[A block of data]
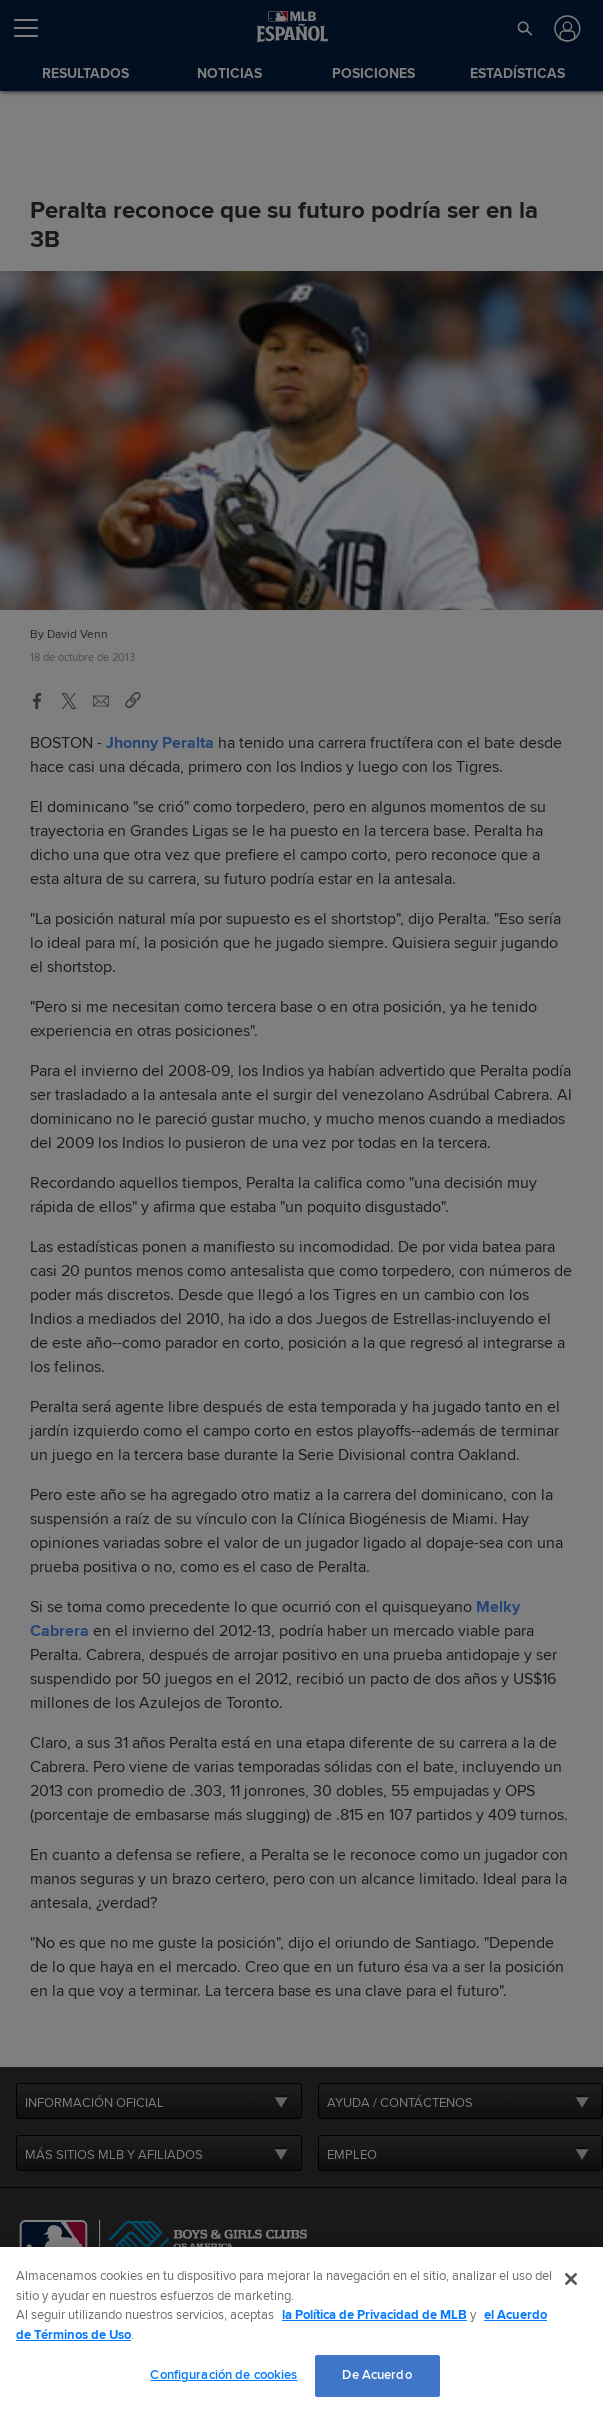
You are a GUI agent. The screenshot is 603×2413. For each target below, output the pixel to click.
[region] (301, 2330)
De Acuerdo (376, 2375)
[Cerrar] (571, 2279)
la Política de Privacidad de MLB (374, 2315)
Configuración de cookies (223, 2375)
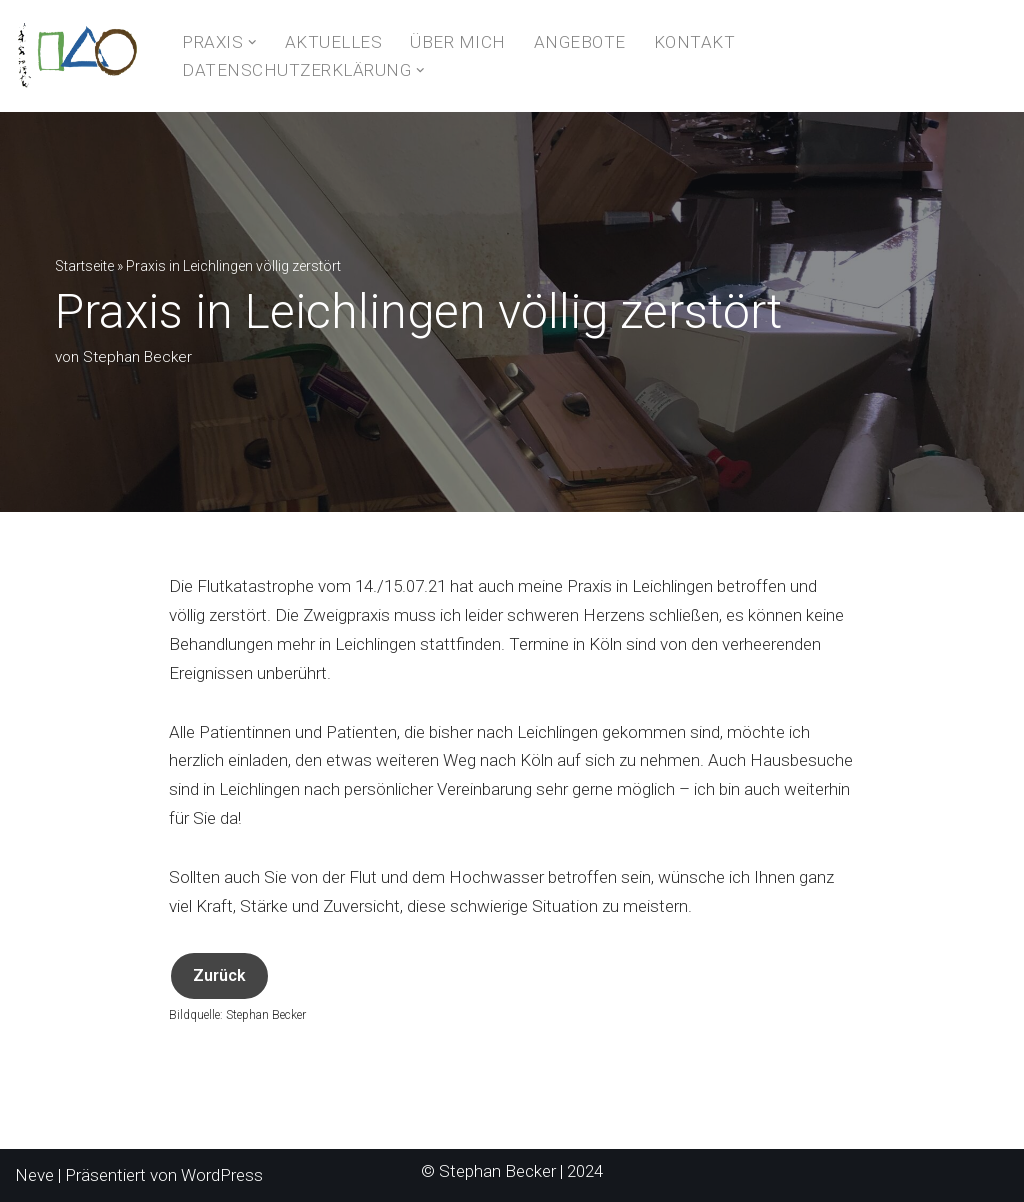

→ **Aim of the task**: Find every line in the entries above that contains the string "below", matching case exactly, and copy each such line.

→ **Exercise answer**:
You are a GUI agent. The screenshot is 603×2413. For each target below, output the pixel to click.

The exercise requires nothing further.